#### Work to be completed:
All lines in the data that hold the word "computer" need copying.

#### Recorded data:
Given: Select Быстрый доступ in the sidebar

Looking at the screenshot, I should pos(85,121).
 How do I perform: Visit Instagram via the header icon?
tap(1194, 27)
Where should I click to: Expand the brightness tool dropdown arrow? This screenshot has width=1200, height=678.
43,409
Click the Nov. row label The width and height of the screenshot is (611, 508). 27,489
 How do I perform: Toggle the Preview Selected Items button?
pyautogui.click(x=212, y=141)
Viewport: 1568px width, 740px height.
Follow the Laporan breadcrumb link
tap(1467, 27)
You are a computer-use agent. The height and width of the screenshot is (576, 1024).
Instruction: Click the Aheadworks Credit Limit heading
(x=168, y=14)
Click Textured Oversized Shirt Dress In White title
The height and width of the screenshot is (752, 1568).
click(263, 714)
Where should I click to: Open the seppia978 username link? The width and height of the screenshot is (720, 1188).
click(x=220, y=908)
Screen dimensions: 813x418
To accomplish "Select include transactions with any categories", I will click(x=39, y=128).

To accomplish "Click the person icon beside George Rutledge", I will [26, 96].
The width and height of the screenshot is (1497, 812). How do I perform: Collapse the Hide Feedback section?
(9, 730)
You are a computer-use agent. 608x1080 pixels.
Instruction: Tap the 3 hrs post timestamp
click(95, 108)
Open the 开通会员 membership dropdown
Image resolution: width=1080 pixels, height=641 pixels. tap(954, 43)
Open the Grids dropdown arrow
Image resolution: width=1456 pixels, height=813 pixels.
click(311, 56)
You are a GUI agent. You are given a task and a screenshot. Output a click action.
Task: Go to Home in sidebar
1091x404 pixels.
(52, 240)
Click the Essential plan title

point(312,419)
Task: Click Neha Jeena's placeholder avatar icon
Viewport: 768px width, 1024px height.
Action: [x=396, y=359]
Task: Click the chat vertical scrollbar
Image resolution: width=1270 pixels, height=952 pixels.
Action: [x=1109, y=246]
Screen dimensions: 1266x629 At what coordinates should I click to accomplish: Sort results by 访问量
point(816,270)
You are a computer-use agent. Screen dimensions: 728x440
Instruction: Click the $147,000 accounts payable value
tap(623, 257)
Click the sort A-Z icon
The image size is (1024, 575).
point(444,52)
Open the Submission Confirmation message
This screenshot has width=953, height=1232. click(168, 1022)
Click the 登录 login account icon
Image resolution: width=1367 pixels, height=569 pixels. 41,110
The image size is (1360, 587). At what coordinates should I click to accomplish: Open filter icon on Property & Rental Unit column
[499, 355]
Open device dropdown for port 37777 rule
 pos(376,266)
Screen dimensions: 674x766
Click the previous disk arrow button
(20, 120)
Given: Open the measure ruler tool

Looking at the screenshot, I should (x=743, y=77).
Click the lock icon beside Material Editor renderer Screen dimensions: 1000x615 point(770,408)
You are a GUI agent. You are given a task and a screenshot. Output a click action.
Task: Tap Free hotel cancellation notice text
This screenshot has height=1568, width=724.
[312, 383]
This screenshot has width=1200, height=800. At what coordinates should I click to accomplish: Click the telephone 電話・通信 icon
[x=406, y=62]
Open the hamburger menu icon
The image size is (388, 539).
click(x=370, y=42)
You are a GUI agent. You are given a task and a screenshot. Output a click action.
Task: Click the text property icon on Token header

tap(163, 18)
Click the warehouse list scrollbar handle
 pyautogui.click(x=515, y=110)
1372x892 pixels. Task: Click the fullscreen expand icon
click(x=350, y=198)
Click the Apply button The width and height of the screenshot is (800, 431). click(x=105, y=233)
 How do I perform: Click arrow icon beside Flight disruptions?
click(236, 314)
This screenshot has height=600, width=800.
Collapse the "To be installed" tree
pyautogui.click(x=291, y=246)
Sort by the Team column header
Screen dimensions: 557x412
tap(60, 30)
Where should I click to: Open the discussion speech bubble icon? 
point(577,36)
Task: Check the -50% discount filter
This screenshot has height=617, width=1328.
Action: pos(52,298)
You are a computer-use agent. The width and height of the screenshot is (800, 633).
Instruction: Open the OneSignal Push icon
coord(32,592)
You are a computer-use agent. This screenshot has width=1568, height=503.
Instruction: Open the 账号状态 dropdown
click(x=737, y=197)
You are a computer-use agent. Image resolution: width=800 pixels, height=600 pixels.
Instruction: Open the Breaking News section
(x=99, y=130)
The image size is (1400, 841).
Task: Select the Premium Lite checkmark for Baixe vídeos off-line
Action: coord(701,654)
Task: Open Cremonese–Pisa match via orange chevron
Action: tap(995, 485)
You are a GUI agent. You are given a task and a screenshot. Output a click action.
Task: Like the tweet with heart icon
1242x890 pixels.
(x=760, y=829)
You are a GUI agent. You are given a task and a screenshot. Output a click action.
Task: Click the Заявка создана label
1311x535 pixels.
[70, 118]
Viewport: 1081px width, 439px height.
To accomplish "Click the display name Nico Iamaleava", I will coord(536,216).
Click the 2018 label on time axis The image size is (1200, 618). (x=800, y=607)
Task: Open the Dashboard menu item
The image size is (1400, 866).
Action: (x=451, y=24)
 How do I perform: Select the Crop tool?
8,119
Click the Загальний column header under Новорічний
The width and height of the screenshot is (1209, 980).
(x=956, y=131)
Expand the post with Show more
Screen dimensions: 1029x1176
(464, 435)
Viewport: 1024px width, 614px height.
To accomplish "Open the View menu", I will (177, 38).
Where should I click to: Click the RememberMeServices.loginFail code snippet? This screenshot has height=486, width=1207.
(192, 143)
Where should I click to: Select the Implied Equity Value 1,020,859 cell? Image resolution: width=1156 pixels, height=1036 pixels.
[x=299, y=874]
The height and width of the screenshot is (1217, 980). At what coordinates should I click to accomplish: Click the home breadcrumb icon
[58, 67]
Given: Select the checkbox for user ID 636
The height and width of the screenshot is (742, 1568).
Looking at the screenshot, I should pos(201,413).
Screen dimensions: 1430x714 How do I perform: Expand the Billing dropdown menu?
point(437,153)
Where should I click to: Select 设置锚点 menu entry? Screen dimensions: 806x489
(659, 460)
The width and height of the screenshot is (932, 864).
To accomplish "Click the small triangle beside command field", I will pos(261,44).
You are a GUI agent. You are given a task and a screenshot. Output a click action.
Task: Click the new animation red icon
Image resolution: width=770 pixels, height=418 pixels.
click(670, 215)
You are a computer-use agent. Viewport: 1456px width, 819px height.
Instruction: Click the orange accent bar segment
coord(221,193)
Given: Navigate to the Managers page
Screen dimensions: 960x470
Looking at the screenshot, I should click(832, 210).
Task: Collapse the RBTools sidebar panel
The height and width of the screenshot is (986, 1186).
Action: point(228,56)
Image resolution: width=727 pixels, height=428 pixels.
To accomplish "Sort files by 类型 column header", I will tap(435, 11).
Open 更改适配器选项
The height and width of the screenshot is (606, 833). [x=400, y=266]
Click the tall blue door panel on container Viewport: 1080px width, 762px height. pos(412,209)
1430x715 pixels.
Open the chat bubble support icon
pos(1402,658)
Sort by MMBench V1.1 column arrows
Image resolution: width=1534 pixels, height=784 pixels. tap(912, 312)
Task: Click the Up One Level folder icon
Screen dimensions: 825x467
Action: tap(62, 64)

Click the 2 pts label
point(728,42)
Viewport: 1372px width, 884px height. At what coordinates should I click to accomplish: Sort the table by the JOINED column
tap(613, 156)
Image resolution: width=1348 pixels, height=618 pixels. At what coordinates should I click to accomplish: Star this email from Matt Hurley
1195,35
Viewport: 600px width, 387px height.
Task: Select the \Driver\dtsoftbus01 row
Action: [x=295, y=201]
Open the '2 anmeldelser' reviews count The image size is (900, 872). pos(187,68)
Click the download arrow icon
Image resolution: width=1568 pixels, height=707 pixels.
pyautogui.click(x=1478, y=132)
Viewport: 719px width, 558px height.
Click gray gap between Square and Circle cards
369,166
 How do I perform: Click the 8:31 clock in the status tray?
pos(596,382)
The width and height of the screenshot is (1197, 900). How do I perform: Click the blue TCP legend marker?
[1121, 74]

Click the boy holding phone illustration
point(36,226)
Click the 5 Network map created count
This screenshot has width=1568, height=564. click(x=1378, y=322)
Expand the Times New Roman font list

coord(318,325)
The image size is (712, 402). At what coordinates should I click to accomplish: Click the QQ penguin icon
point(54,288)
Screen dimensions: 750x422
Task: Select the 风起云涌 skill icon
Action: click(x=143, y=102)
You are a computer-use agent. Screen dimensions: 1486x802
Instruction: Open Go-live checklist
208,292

#### Response:
You are a computer-use agent. The height and width of the screenshot is (576, 1024).
You are a computer-use agent. 608x1080 pixels.
You are a computer-use agent. Screen dimensions: 728x440
You are a computer-use agent. The width and height of the screenshot is (800, 633).
You are a computer-use agent. This screenshot has width=1568, height=503.
You are a computer-use agent. Image resolution: width=800 pixels, height=600 pixels.
You are a computer-use agent. Viewport: 1456px width, 819px height.
You are a computer-use agent. Screen dimensions: 1486x802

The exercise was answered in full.